_EXTRAIT DU DOCUMENT_.
------------------------------------

Au total, 89% des plus de 130.000 défauts de sécurité identifiés par les inspecteurs de l’Accord ont été corrigés. Néanmoins, de graves problèmes persistent. Il existe encore environ 700 usines dépourvues d’installations adéquates de lutte anti-incendie et plus de 500 usines qui n’ont pas encore effectué les rénovations nécessaires de la structure de leurs bâtiments.

Les progrès réalisés en matière de sécurité par l’Accord Bangladesh sont gravement menacés par la fermeture du bureau de l’Accord à Dhaka le 30 novembre prochain. Cela compromettrait la capacité de l’Accord d’inspecter et de surveiller les usines au Bangladesh.

Le gouvernement du Bangladesh n’est pas prêt

Le risque pour un.e travailleur·euse de la confection au Bangladesh d’être tué.e dans l’incendie ou l’effondrement de son usine reste toujours bien réel. À côté des 1.600 usines qui ont fait l’objet d’inspections approfondies par l’Accord et de plans de mise en conformité réalisés à 90%, 809 autres usines sont couvertes par l’inspection nationale du travail avec un taux de correction annoncé de 27%, sans qu’il puisse toutefois être vérifié par manque de transparence. 930 autres usines identifiées ne sont couvertes par aucun système d’inspection.

L’ordonnance restrictive de la Cour Suprême stipule que l’Accord doit à terme cesser ces activités qui sont en réalité les prérogatives du gouvernement, et doivent donc être assumées par lui, et lui seul.

Aujourd’hui, il est évident que l’inspection sociale du travail ne dispose pas encore de la capacité technique, ni des ressources nécessaires pour effectuer des inspections et assurer la sécurité de l’ensemble des travailleurs.euse·s du Bangladesh. Elle peine déjà à inspecter et mettre en conformités les 809 usines qui relèvent de sa responsabilité. Or à partir du 1er décembre, si l’Accord ne peut plus opérer au Bangladesh, elle devra couvrir l’ensemble des usines au Bangladesh, soit deux fois plus d’usines que l’Accord… avec trois fois moins d’inspecteurs.

------------------------------------

_DONNÉES FOURNIES_.

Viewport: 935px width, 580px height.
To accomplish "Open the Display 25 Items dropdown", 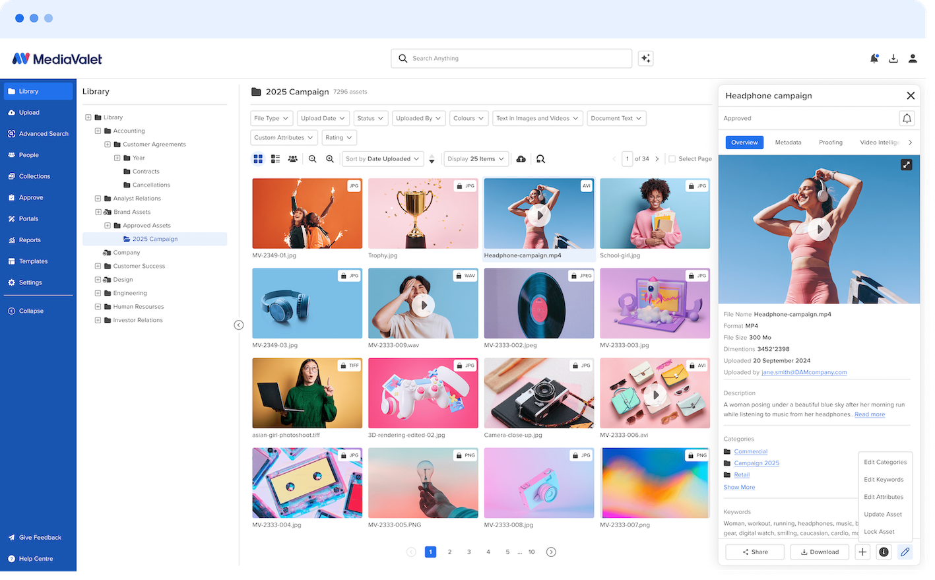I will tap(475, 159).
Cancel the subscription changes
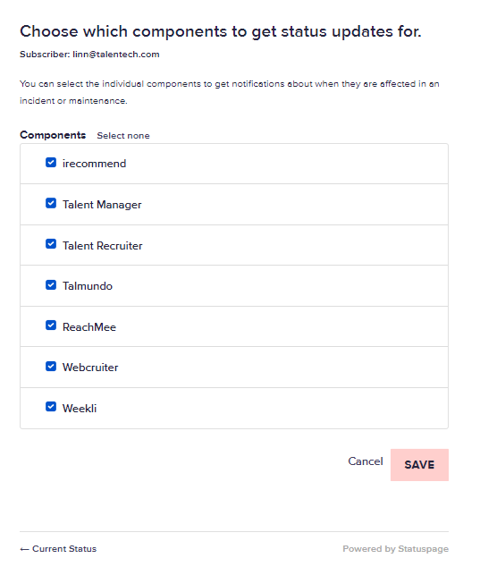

------------------------------------

_TRAVAIL DEMANDÉ_.
**a)** D'après l'extrait du document, combien d'usines identifiées au Bangladesh ne relèvent d'aucun système d'inspection ?
**b)** Renvoyez sans modification le passage de l'extrait du document qui s'ouvre sur les mots contenant « Aujourd’hui, il est » et se clôt sur « fois moins d’inspecteurs. ».

_RÉPONSES PAR TÂCHE_.
**a)** 930 usines.

**b)**
Aujourd’hui, il est évident que l’inspection sociale du travail ne dispose pas encore de la capacité technique, ni des ressources nécessaires pour effectuer des inspections et assurer la sécurité de l’ensemble des travailleurs.euse·s du Bangladesh. Elle peine déjà à inspecter et mettre en conformités les 809 usines qui relèvent de sa responsabilité. Or à partir du 1er décembre, si l’Accord ne peut plus opérer au Bangladesh, elle devra couvrir l’ensemble des usines au Bangladesh, soit deux fois plus d’usines que l’Accord… avec trois fois moins d’inspecteurs.